Origen of Alexandria (185-232) was a great Bible scholar and an influential early Christian theologian whose contributions has been underappreciated, mostly because he was posthumously declared heretic by Emperor Justinian in AD 543 and because works derived from some of his teachings were anathematized by the Second Council of Constantinople in AD 553. However, none of the ten propositions condemned in 543 were about the nature of the Trinity.

In the development of the Trinitarian doctrine which culminated in the Nicene creed promulgated at the AD 325 First Ecumenical Council of Nicaea, Origen's view represented an early 3rd century A.D. major development of the Trinity but still not the fully developed early 4th century A.D. shape. He, along with his contemporary Clement of Alexandria (150-215), were battling Gnosticism in Alexandria and attempted to use middle Platonism fashionable in Alexandria at the time to defend the Orthodox understanding of God, Jesus, and the Holy Spirit. Although the resulting trinitarianism was flawed, it was still a step in the right direction [see [1] pages 10-11].

From a paper on the Historical Development Of the Doctrine of Trinity (emphasis mine):

In Clement’s trinitarian construct, God the Father is absolutely transcendent, ineffable and incomprehensible; He is unity, but beyond unity, and transcending the monad, and yet embraces all reality.

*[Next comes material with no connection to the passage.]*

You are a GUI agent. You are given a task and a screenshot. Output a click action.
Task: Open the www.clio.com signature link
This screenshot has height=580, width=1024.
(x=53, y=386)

The Father can be known only through His Word (Logos), or Son, who is His image and inseparable from Him, His mind or rationality. Like the Nous of mid-Platonism and of Neo-Platonism, the Word is at once unity and plurality, comprising in Himself the Father’s ideas, and also the active forces by which He animates the world of creatures. His generation from the Father is without beginning (the Father is not without His Son; for along with being Father, He is Father of the Son); and He is essentially one with Him, since the Father is in Him and He in the Father. The Spirit, thirdly, is the Light issuing from the Word, which, divided without any real division, illuminates the faithful; He is also the power of the Word which pervades the world and attracts men to God.

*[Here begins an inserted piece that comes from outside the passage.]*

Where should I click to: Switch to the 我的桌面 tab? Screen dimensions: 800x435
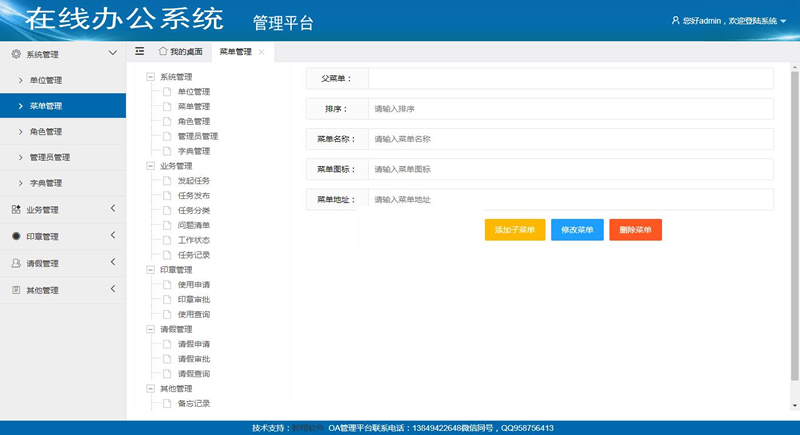(x=185, y=52)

Thus, pursuant to his Platonic Christian theism, Clement presents a graded hierarchy of a triune but one God in which the Son is subordinated to the Father, and the Spirit subordinated to the Son. Notwithstanding, no inequality seems to be implied, since Clement and Origen set out to develop an orthodox Gnosticism in place of its heretical forms pervading Alexandria through the Gnostic teachers – Basilides, Carpocrates, and Valentinus. Similarly, J.N.D. Kelly asserts that Clement and Origen were profoundly enamored to understand the triune Godhead in the light of middle Platonism fashionable in Alexandria in the time. But it is Origen’s radical popularization of the same kind of Clementine trinitarianism that would lay the foundation for the most notable Christian trinitarian controversies.

Origen's trinitarianism is described at SEP History of Trinitarian Doctrines as follows:

... These late second and third century authors use such terms not to refer to the one God, but rather to refer to the plurality of the one God, together with his Son (on Word) and his Spirit. They profess a “trinity”, triad or threesome, but not a triune or tripersonal God. Nor did they consider these to be equally divine. A common strategy for defending monotheism in this period is to emphasize the unique divinity of the Father. Thus Origen (ca. 186–255),

The God and Father, who holds the universe together, is superior to every being that exists, for he imparts to each one from his own existence that which each one is; the Son, being less than the Father, is superior to rational creatures alone (for he is second to the Father); the Holy Spirit is still less, and dwells within the saints alone. So that in this way the power of the Father is greater than that of the Son and of the Holy Spirit, and that of the Son is more than that of the Holy Spirit… (On First Principles 1.3)

Many scholars call this strain of Christian theology “subordinationist”, as the Son and Spirit are always in some sense derivative of, less than, and subordinate to their source, the one God, that is, the Father. One may also call this theology unitarian, in the sense that the one God just is the Father, and not equally the Son and Spirit, so that the one God is “unipersonal”.

Calvin's View on God

Your quote comes from Calvin's magnum opus Institutes of the Christian Religion, Book I, Chapter 13 titled "The Unity of the Divine Essence in Three Persons Taught, In Scripture, From the Foundation of the World", section 25, which is in the middle of sections 21-29 where he refuted a variety of objections to the true doctrine of Trinity.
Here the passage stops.